Comme un Homme, de Safy Nebbou ***Dans Comme un homme, d'après le roman L'âge bête, de Boileau-Narcejac, Safy Nebbou met en scène ici la dérive d'un jeune garçon, Louis, 16 ans, qui vit seul avec son père. Pourtant timide, effacé et bon élève (ça tombe bien, son paternel est le proviseur de son lycée), Louis, avec Greg, son meilleur ami incontrôlable, va faire une grosse erreur. Les deux garçons, histoire de « donner une leçon » à leur prof d'anglais, kidnappent cette dernière et la séquestrent dans un cabanon perdu dans des marais. Mais après le rapt, Greg disparaît, laissant Louis seul avec son otage et sa culpabilité. La mise en scène, sobre et tendue à l'extrême, tire le meilleur parti de ses décors provinciaux étouffants et de son inquiétante forêt marécageuse. Même maîtrise du côté de la direction d'acteurs : la réunion des Berling père et fils (Charles et Emile) ne relève en rien du gadget promotionnel, mais sert au mieux cette ténébreuse histoire qui confirme le talent précieux du cinéaste.

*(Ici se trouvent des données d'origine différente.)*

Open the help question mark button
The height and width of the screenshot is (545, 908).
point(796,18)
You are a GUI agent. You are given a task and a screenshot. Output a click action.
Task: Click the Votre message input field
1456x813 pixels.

Cornouaille, d'Anne Le Ny ****
Anne Le Ny, aussi actrice abonnée aux seconds rôles, change une nouvelle fois de registre derrière la caméra. Dans Cornouaille, elle met en scène Odile, une jeune parisienne qui structure tant mal que bien son quotidien entre son job prenant et sa liaison avec un homme marié. Contrainte de s'exiler quelques jours au fin fond de la Bretagne pour régler l'héritage de sa tante, l'héroïne souhaite vendre au plus vite la maison isolée de son enfance. Sur place, elle voit resurgir son douloureux passé. Arpentant des territoires de cinéma qui, sur un mode mineur, rappellent L'aventure de madame Muir de Joseph L. Mankiewicz, ou Sous le sable de François Ozon, Anne Le Ny signe une fiction atypique et sensible qui confirme son mépris pour toute forme d'académisme. Si Cornouaille souffre de maladresses formelles et de sa distribution inégale (Vanessa Paradis, dans le rôle principal, n'est pas toujours convaincante), on ne peut que saluer son audace et sa délicate étrangeté.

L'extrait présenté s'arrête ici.